Resource Type Purpose Configuration
slidefactory-web-preview Container App Web application FastAPI on port 8000, autoscaling 1-3 instances
slidefactory-worker-preview Container App Background tasks Celery worker, autoscaling 1-2 instances
postgres-preview PostgreSQL Flexible Server Database v15 with pgvector extension
redis-preview Azure Cache for Redis Caching & Celery broker Standard tier, 1GB
slidefactorypreview Storage Account File storage Blob storage with containers
s5slidefactory Container Registry Docker images Shared with production

Production Environment (rg-slidefactory-prod)

Resource Type Purpose Configuration
slidefactory-web-prod Container App Web application FastAPI on port 8000, autoscaling 2-5 instances
slidefactory-worker-prod Container App Background tasks Celery worker, autoscaling 1-3 instances
postgres-prod PostgreSQL Flexible Server Database v15 with pgvector extension
redis-prod Azure Cache for Redis Caching & Celery broker Standard tier, 2.5GB
slidefactoryprod Storage Account File storage Blob storage with containers
s5slidefactory Container Registry Docker images Shared with preview

Container Apps

Web Service Configuration

Image: s5slidefactory.azurecr.io/slidefactory:{preview|prod}-{sha}

Environment Variables: - DATABASE_URL - PostgreSQL connection string - REDIS_HOST, REDIS_PORT, REDIS_PASSWORD - Redis configuration - AZURE_STORAGE_* - Blob storage credentials - AZURE_TENANT_ID, AZURE_CLIENT_ID, AZURE_CLIENT_SECRET - Azure AD auth - OPENAI_API_KEY / AZURE_OPENAI_* - AI provider credentials - N8N_API_URL, N8N_API_KEY - N8N integration

Health Probes: - Liveness: GET /health (30s interval) - Readiness: GET /health (10s interval) - Startup: GET /health (5s interval, 60s timeout)

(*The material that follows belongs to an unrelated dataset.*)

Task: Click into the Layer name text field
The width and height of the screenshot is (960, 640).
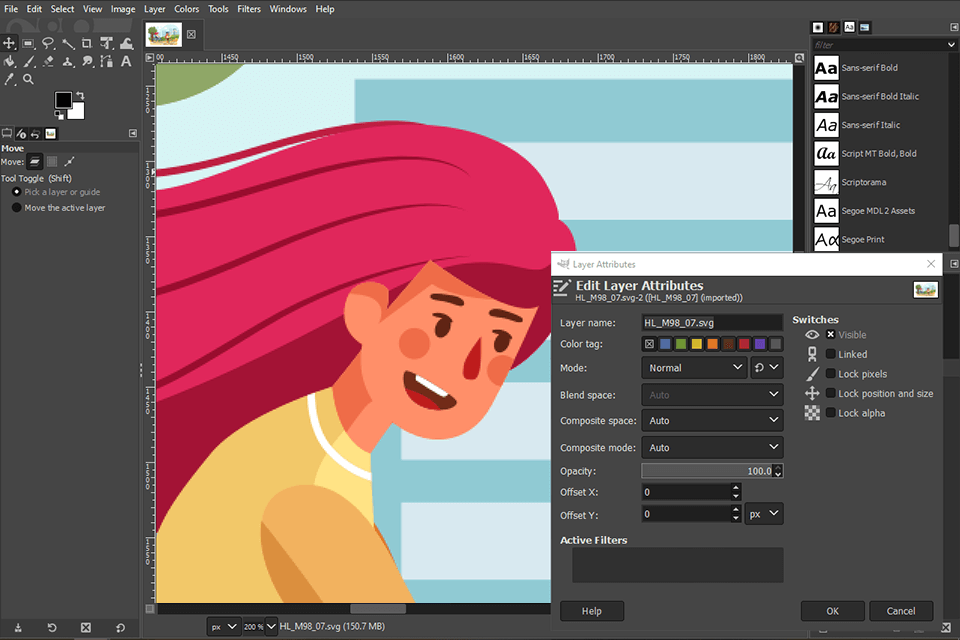Action: click(x=711, y=323)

Scaling: - Preview: 1-3 instances (CPU > 75% triggers scale-up) - Production: 2-5 instances (CPU > 70% triggers scale-up)

Resources: - Preview: 0.5 CPU, 1GB memory per instance - Production: 1.0 CPU, 2GB memory per instance

Worker Service Configuration

Image: Same as web service

Command Override: /code/scripts/start-worker-azure.sh

Environment Variables: Same as web service (shares configuration)

Scaling: - Preview: 1-2 instances (CPU > 80% triggers scale-up) - Production: 1-3 instances (CPU > 75% triggers scale-up)

Resources: - Preview: 0.5 CPU, 1GB memory per instance - Production: 1.0 CPU, 2GB memory per instance

Database (PostgreSQL)

Configuration

Version: PostgreSQL 15 Extensions: pgvector (for vector similarity search) Tier: - Preview: Burstable (B1ms, 1 vCore, 2GB RAM) - Production: General Purpose (D2s_v3, 2 vCores, 8GB RAM)

Backup: - Retention: 7 days (preview), 30 days (production) - Geo-redundant: No (preview), Yes (production)

Networking: - Public access: Disabled - Private endpoint: Connected to Container Apps virtual network - Firewall: Allow Azure services

Database Schema

Managed by Alembic migrations in slidefactory-core package.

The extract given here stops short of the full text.